## Excerpted passage
┄┄┄┄┄┄

This statement made it clear that the court was changing its original ruling because the defense was now content not to have all of the transcripts read in full by the jury in open court. No objection or other comment was offered by the defense at this point. The court subsequently made clear to defense counsel that they could have the jury read the entire transcript of any conversation upon which they were cross-examining if they so wished.


Finally, the court reiterated the instruction it gave the jury when the transcripts were first introduced, advising the jury that the "transcripts are like any other evidence. That is, you must consider all the evidence received in the case as a whole and not place undue emphasis on the transcripts." The court then sent all of the admitted transcripts, including the ones not read by the jury in open court, into the jury room. There was no objection from defense counsel. The tapes were not sent into the jury room, but the jury was advised that it could listen to tapes upon request; no request was made.


On this record, we conclude that the district court committed no reversible error in failing to have the jury read all of the transcripts in open court, or in sending all of the transcripts to the jury room. Although the court deviated from its original ruling that contemplated the jury's reading all of the admitted tapes in full, defense counsel appear to have acquiesced in the deviation. Once the failure to read the transcripts in open court is excused, we find no abuse of discretion in sending the transcripts to the jury room when there is no cognizable dispute concerning the accuracy of the translation. See United States v. Taghipour, 964 F.2d 908, 910 (9th Cir.), cert. denied, 506 U.S. 899, 113 S.Ct. 283, 121 L.Ed.2d 210 (1992).

┄┄┄┄┄┄

## Given data
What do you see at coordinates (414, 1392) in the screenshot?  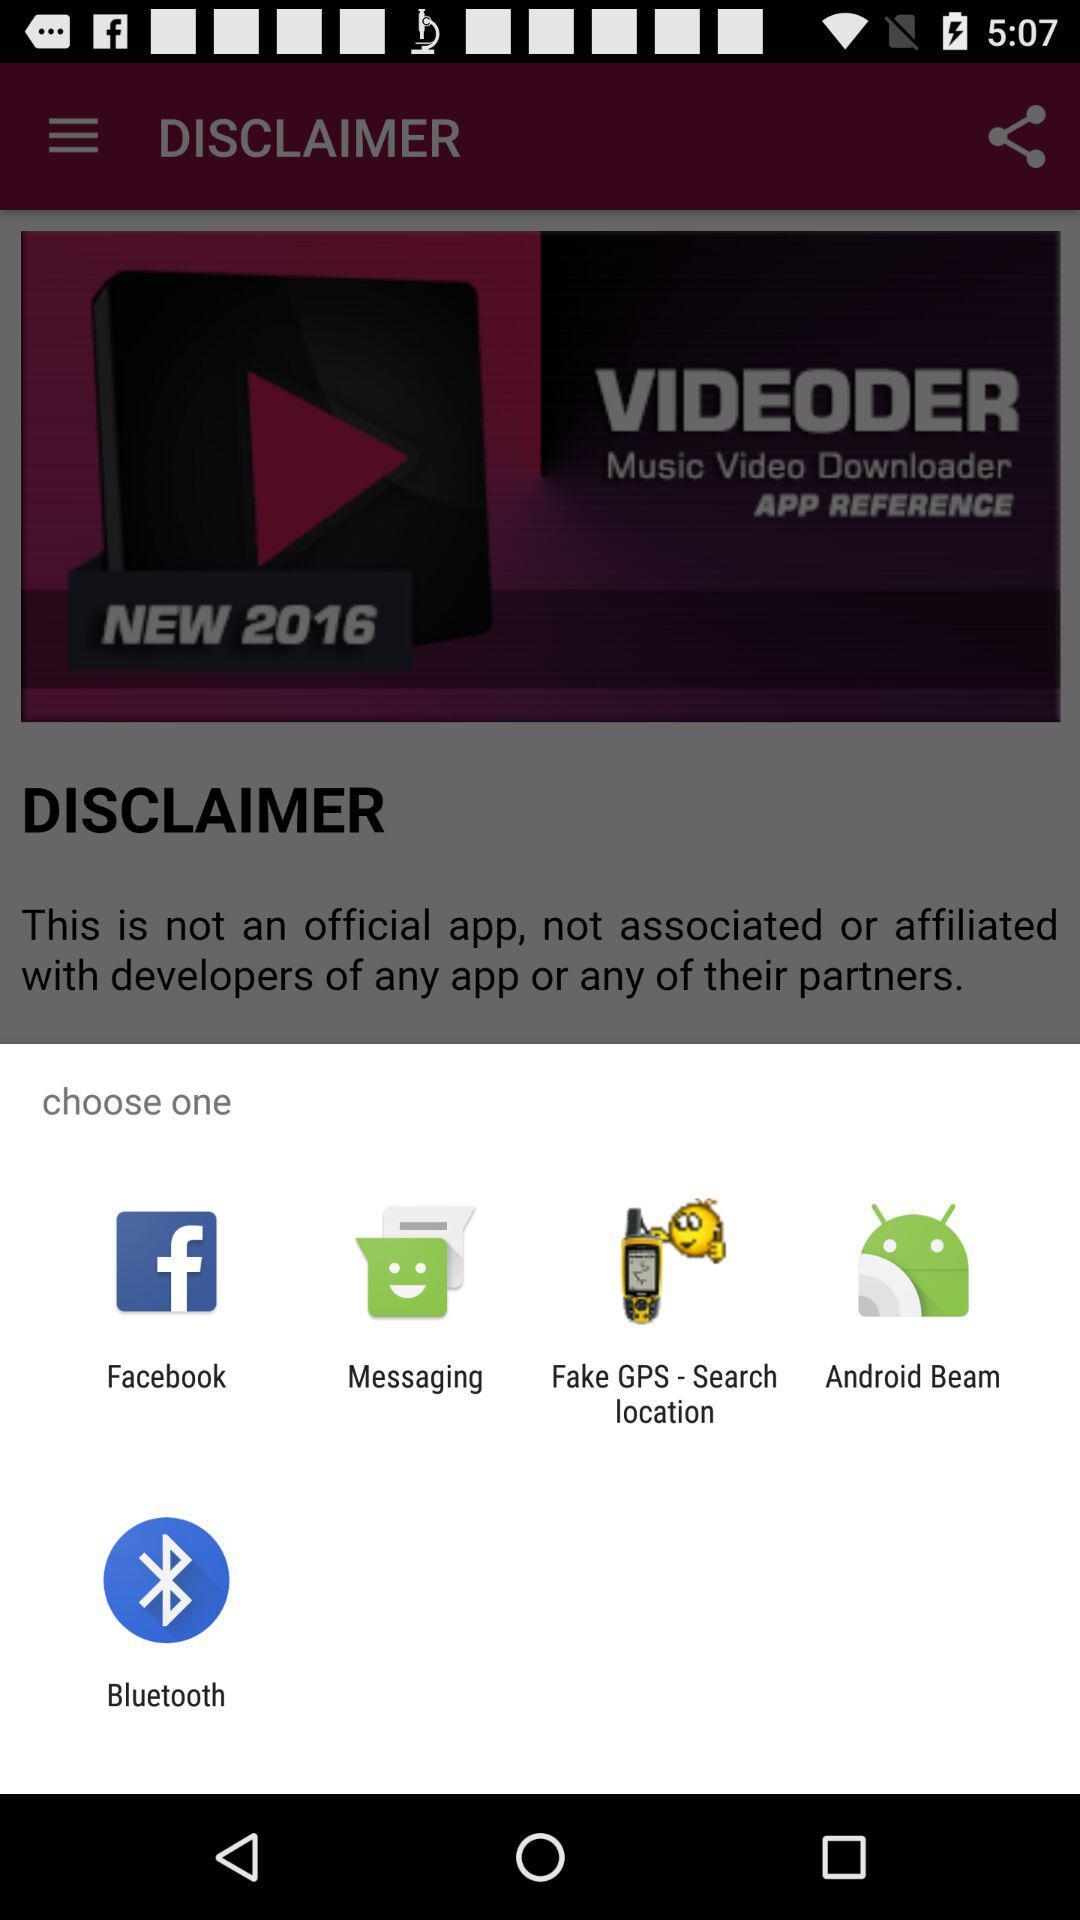 I see `the icon to the right of the facebook item` at bounding box center [414, 1392].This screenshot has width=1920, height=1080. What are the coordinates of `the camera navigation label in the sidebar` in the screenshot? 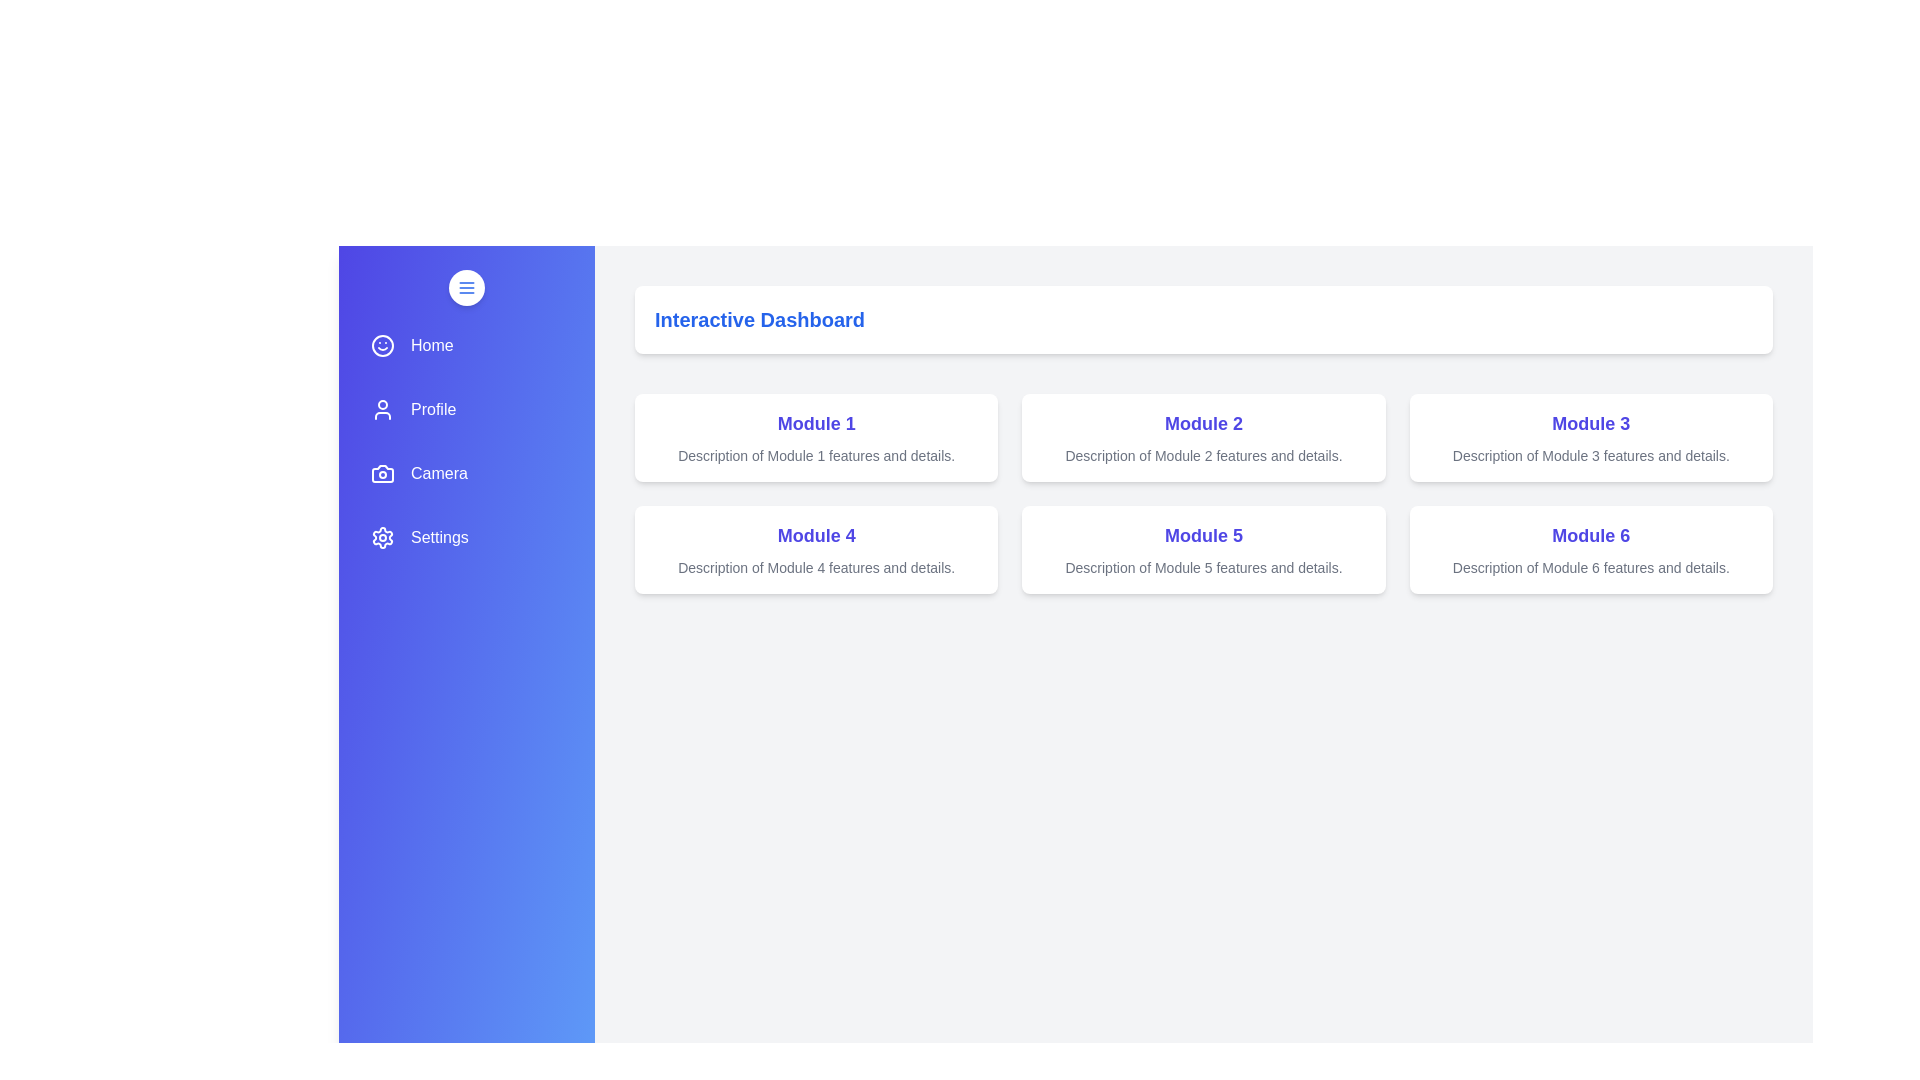 It's located at (438, 474).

┄┄┄┄┄┄

## Written instruction 1
In the court opinion excerpt, what was the jury told it could do with the tapes that were not sent into the jury room?
## Written instruction 2
From the court opinion excerpt, extract word for word the part that opens with the words containing "Finally, the court" and closes with "request was made.".

## Exercise response 1
It could listen to the tapes upon request.

## Exercise response 2
Finally, the court reiterated the instruction it gave the jury when the transcripts were first introduced, advising the jury that the "transcripts are like any other evidence. That is, you must consider all the evidence received in the case as a whole and not place undue emphasis on the transcripts." The court then sent all of the admitted transcripts, including the ones not read by the jury in open court, into the jury room. There was no objection from defense counsel. The tapes were not sent into the jury room, but the jury was advised that it could listen to tapes upon request; no request was made.